DEVLETİN ZAFİYETİNİ GÖSTERİYOR
CHP Grup Başkanvekili Levent Gök:
Cizre ve Silopi’de öğretmenlere toplu mesaj gönderilmesi normal bir durum değil. Anlaşılıyor ki burada günlük yaşantıyı sıkıntıya sokacak, eğitimin, hayatın yürümesini engelleyecek tarzda bir operasyon düzenleniyor. Devletin burada kamu düzenini tesis edememesi içinde bulunduğu zafiyeti göstermektedir. Günlük hayatın etkilenmesi, eğitimin durması kabul edilemez. Bu durum elbette kamuoyunun, herkesin etraflıca anlaması gereken bir konudur. Niçin böyle olduğunu anlamak kamuoyunun hakkıdır. Biz de bunları sormaya devam edeceğiz.

KİMSE VİCDANSIZLIĞA KULP ARAMASIN
Sanatçı Levent Üzümcü:
Müthiş bir algı operasyonu var. Türkiye’nin tek siyasi gerçeğinin bu olduğu ve Türkiye’nin bu siyasi gerçekle ilelebet yönetileceği gibi bir hava yaratılmatya çalışıyor. Tükiye’de hiçbir zaman tek başına iktidara gelmeyen sol düşünce suçlanıyor. Aynı aydınlık yarınlara inanan insanların arasına milliyetçilik, mezhepçilik, makbul dindarlık ve makbul olmayan dindarlık gibi tanımlar sokuluyor. Bunun sonucunda şehirlerin terörün merkezi haline geldiği, insanların onar onar öldürüldüğü, şehirlerin savaş alanına döndüğü bir tablo ortaya çıkıyor bu tablodan kurtulmanın yolu gerçek anlamda vicdanına insanlığına sahip çıkan insanlarla olacak. Bunun sağı solu yok. Bunun doğuydu, batıydı, Aleviydi, Kürttü, Türktü alakası yok. Vicdansızlığa kimse kulp aramasın. Bunu herkese söylüyorum, Türküne, Kürdüne, Müslümanına, ateistine herkese söylüyorum: Kimse vicdansızlığına kulp aramasın.

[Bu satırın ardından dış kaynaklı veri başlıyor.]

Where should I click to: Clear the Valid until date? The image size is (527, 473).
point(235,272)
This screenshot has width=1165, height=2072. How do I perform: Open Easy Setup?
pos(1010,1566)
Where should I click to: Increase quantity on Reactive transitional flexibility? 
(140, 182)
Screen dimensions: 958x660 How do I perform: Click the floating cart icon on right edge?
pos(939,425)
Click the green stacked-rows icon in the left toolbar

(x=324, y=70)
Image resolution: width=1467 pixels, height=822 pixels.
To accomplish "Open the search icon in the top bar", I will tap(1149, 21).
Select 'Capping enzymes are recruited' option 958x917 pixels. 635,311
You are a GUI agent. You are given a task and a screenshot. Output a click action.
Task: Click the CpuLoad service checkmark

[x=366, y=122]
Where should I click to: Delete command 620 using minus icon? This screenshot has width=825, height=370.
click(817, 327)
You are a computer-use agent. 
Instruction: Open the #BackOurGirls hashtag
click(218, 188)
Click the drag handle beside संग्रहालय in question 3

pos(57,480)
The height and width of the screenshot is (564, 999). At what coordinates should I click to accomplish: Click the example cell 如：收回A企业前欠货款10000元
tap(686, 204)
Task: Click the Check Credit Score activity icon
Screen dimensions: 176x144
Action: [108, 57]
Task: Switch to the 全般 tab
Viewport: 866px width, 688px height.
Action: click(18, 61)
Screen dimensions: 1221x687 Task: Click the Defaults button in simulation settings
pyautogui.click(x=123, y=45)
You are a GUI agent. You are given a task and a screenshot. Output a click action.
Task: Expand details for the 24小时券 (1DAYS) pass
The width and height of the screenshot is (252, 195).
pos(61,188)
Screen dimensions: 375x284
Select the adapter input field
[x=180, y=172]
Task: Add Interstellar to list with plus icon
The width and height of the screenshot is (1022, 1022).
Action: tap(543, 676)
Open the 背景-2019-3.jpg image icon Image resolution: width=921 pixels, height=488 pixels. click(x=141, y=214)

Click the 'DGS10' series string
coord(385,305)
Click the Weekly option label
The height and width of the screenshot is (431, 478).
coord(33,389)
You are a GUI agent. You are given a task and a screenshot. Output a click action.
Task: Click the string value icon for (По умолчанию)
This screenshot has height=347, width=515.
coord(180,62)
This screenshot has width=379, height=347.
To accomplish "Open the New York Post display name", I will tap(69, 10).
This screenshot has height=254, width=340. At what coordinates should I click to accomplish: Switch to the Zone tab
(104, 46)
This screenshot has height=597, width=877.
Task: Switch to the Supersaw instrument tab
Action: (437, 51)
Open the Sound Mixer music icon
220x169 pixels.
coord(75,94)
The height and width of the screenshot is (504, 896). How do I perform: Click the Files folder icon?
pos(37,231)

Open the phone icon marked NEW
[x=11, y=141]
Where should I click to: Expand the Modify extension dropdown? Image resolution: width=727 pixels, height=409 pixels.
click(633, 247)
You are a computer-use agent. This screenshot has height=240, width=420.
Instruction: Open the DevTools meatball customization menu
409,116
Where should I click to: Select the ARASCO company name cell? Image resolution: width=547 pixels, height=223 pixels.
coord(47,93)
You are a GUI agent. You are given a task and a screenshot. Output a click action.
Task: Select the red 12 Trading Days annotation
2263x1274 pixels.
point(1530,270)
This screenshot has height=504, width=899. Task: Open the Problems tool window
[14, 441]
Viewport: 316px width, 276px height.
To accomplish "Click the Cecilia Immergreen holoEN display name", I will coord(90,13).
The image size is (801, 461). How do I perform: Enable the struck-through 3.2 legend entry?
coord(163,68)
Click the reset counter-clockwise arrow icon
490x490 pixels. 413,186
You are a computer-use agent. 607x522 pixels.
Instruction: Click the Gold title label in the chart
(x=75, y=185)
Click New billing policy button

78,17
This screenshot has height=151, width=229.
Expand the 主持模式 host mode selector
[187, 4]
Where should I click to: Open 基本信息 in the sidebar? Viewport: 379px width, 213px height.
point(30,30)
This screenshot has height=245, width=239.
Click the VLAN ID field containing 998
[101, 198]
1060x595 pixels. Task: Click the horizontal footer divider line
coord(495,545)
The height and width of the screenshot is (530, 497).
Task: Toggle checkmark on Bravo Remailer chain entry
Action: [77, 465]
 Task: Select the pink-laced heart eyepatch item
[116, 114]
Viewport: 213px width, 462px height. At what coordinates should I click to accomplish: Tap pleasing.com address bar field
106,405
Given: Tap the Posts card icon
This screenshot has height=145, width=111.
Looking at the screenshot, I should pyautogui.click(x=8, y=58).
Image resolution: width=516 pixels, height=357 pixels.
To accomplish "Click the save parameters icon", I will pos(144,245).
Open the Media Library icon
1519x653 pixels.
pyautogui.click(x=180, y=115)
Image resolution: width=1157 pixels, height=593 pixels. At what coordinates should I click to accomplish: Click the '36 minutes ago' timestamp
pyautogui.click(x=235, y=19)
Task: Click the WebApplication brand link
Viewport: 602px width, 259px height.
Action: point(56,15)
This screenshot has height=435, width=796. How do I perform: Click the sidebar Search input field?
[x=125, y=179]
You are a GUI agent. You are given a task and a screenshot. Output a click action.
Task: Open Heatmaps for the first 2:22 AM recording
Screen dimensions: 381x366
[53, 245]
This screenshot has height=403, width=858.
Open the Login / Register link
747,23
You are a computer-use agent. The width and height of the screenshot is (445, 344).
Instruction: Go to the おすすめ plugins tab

TÜM DEMOKRASİ GÜÇLERİ TEPKİ GÖSTERMELİ
Akademisyen Özgür Müftüoğlu:
7 Haziran’dan beri yaşananlar, Cizre ve Silopi’de öğretmenlerin izne çıkarılması çağrısının orada kötü şeyler olacağı izlenimini yaratıyor. 21. yüzyılda evrensel insan haklarının en temel ilkelerinin çiğnenmesi ihtimali ortadadır. Böyle bir şey olmasını ummuyoruz. Şayet böyle bir şey gerçekleşirse bu bir insanlık suçu kapsamında değerlendirilkecektir. Böyle bir durumda da sorumlu siyasi iktidar yanında, buna tepki göstermeyen Türkiye ve dünya halkları olacaktır. Buna karşı yapılması gereken, vakit kaybetmeden demokratik mekanizmalar kullanılarak yaşanması muhtemel durumun tüm Türkiye ve dünya kamuoyuna duyurulması ve tüm demokrasi güçlerinin demokratik mekanizmalar içerisinde etkisini göstermesidir. Eğer Türkiye’nin bir yerinde yaşanan bir soruna, ki bu sorun ciddi bir insanlık problemi halindeyse, buna karşı tepkinin tüm Türkiye’den gösterilmesi gerekir. Aksi takdirde bu fiilen ülkenin bölünmüşlüğü anlamına gelecektir. Bütün demokrasi güçlerinin yaşananları kendi yurtlarında yaşanıyormuş gibi tepki göstermesi gerekir.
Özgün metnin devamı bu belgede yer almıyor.